— Instructions for the task —
Copy the listing word for word, starting at the line that contains "This screenshot has width=1020, height=432." and continuing through the end of the listing. Leave the pictures out of your copy.
────────────────
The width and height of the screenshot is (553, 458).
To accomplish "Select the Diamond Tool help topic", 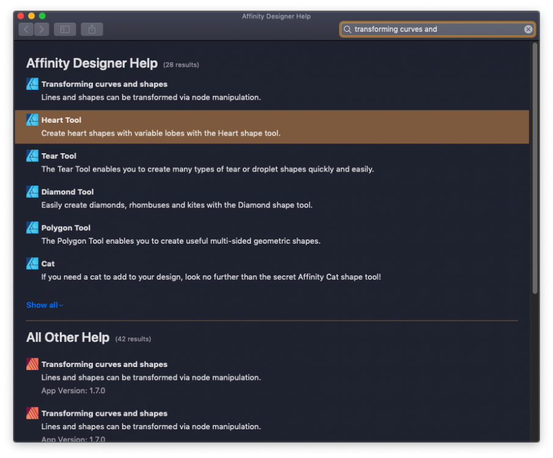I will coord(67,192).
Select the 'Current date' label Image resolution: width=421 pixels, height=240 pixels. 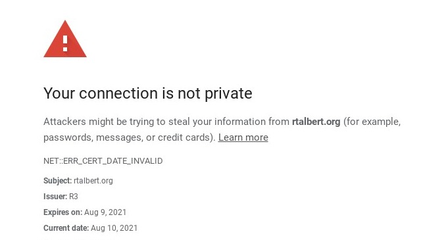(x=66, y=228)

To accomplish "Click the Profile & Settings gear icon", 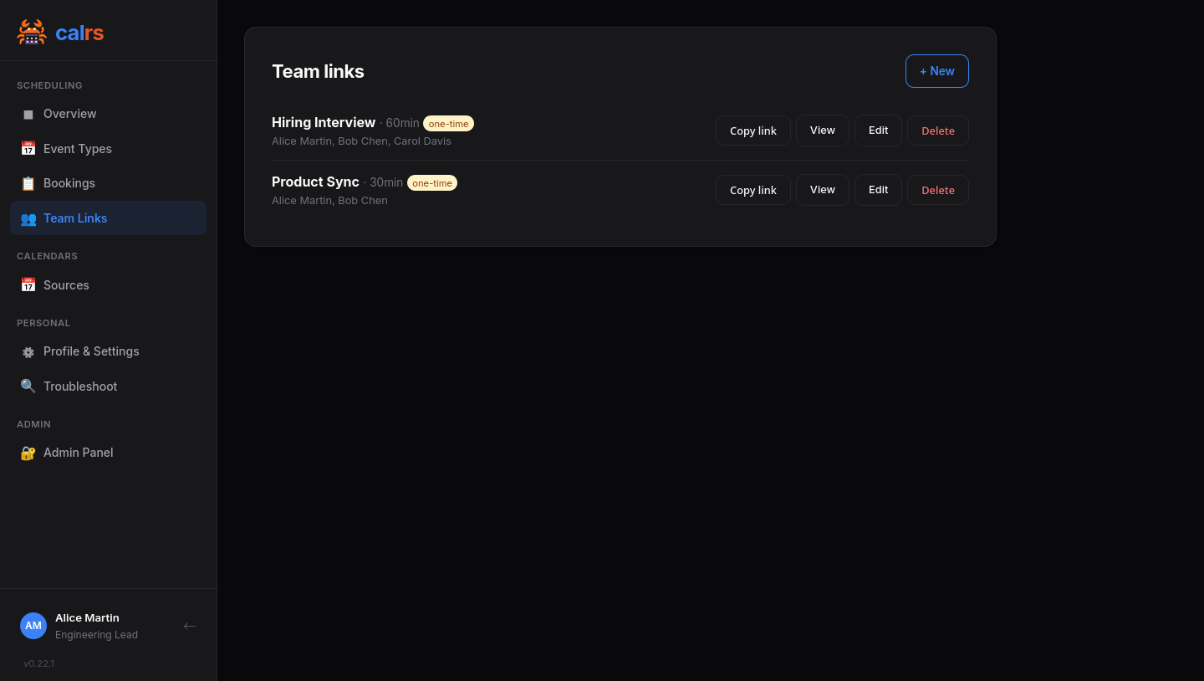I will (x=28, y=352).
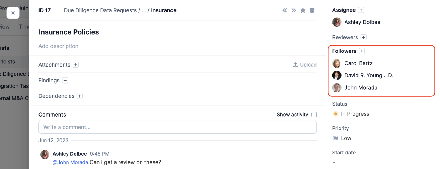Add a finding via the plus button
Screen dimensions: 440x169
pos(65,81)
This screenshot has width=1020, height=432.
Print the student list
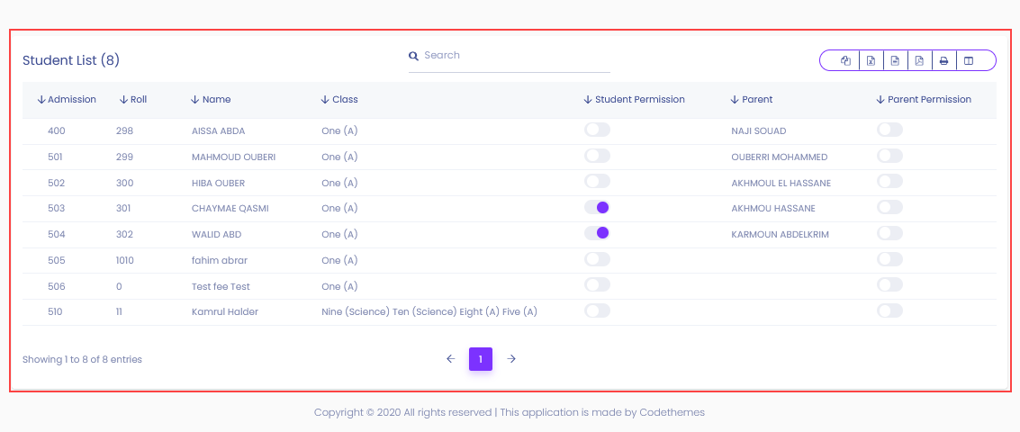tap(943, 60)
────────────────
— The response —
This screenshot has width=1020, height=432.
Print the student list
tap(943, 60)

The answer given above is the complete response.